In deze zaak verzoekt [XXX] Bouwtechniek om ontbinding van de arbeidsovereenkomst met [verweerder], die arbeidsongeschikt is. De verzoekster stelt dat de ontbinding noodzakelijk is vanwege bedrijfseconomische redenen, waaronder een aanzienlijke daling van het aantal werkstations van 50 naar minder dan 25. De directeuren van [XXX] Bouwtechniek hebben eerder met [verweerder] gesproken over de noodzaak tot bezuinigen en mogelijke ontslagscenario's. Echter, [verweerder] heeft zich op 7 november 2013 ziek gemeld, wat complicaties met zich meebrengt voor het ontbindingsverzoek.
De kantonrechter oordeelt dat, hoewel er een bedrijfseconomische reden voor het verzoek is, deze indirect verband houdt met de arbeidsongeschiktheid van [verweerder]. De werkgever is niet verzekerd voor de kosten van arbeidsongeschiktheid, wat een zware druk op de financiële situatie van [XXX] Bouwtechniek legt.

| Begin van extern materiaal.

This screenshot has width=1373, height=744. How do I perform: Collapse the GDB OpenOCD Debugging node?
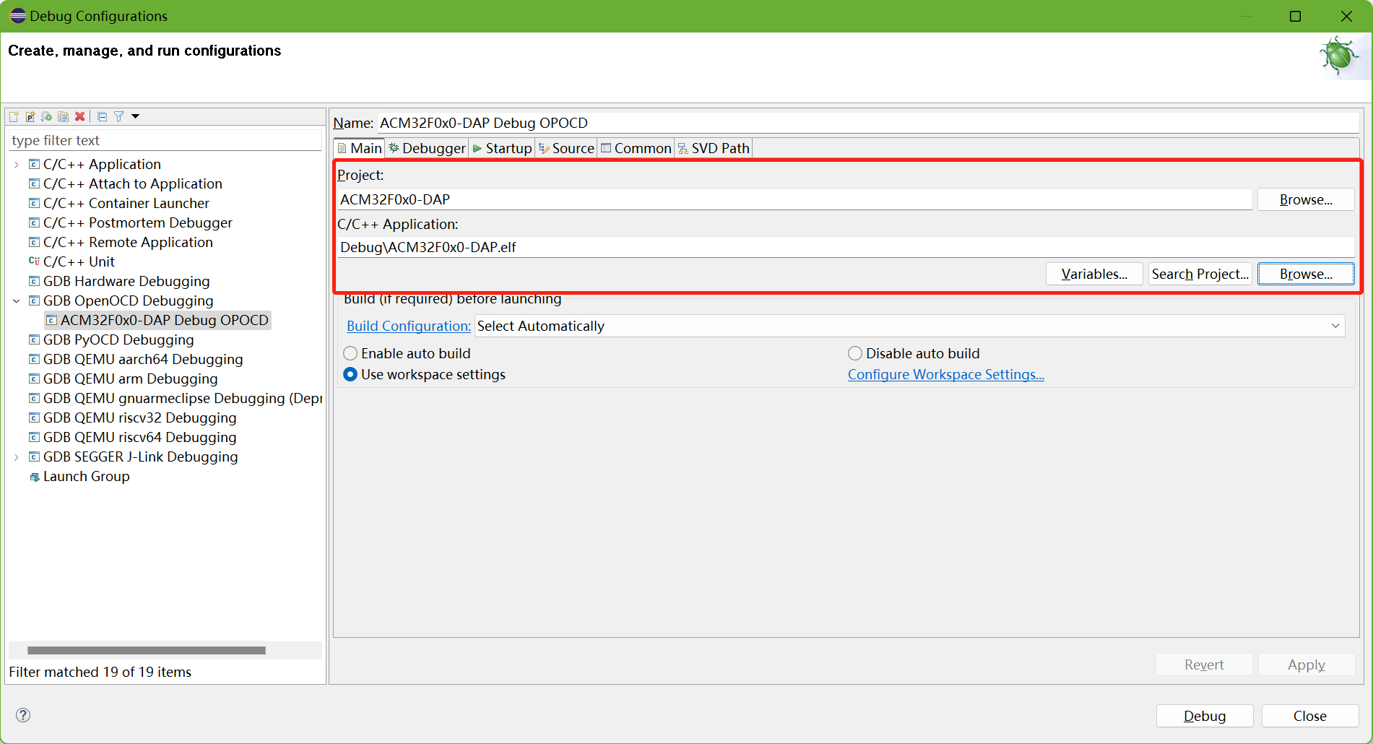[x=17, y=301]
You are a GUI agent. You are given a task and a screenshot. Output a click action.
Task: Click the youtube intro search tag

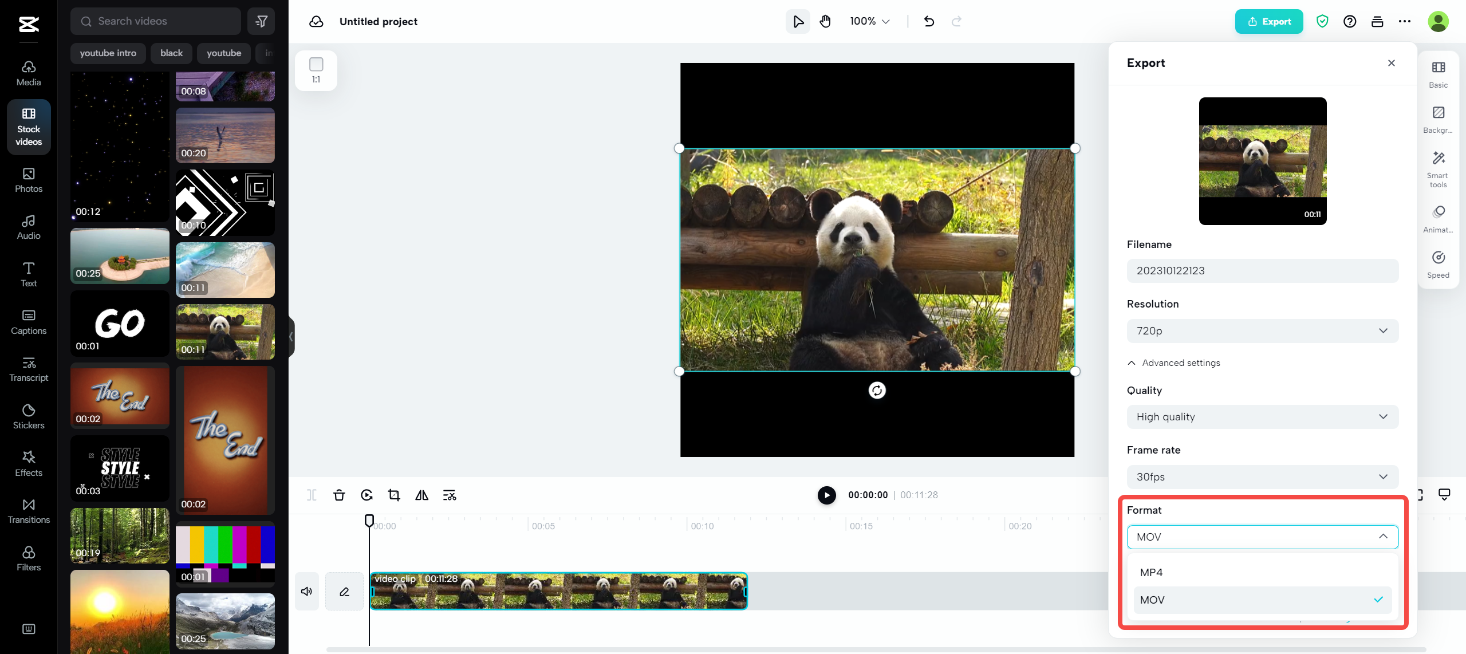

De rechter concludeert dat het verzoek tot ontbinding van de arbeidsovereenkomst niet kan worden toegewezen, omdat de reflexwerking van het opzegverbod tijdens ziekte van toepassing is. Dit betekent dat de ontbinding niet kan plaatsvinden zolang de werknemer ziek is, tenzij er een duidelijk verband met de arbeidsongeschiktheid kan worden aangetoond.
Uiteindelijk wijst de kantonrechter het verzoek van [XXX] Bouwtechniek af en compenseert de proceskosten, zodat beide partijen hun eigen kosten dragen. Deze beslissing is genomen door mr. C.E. van Oosten-van Smaalen op de openbare zitting van 1 juli 2014.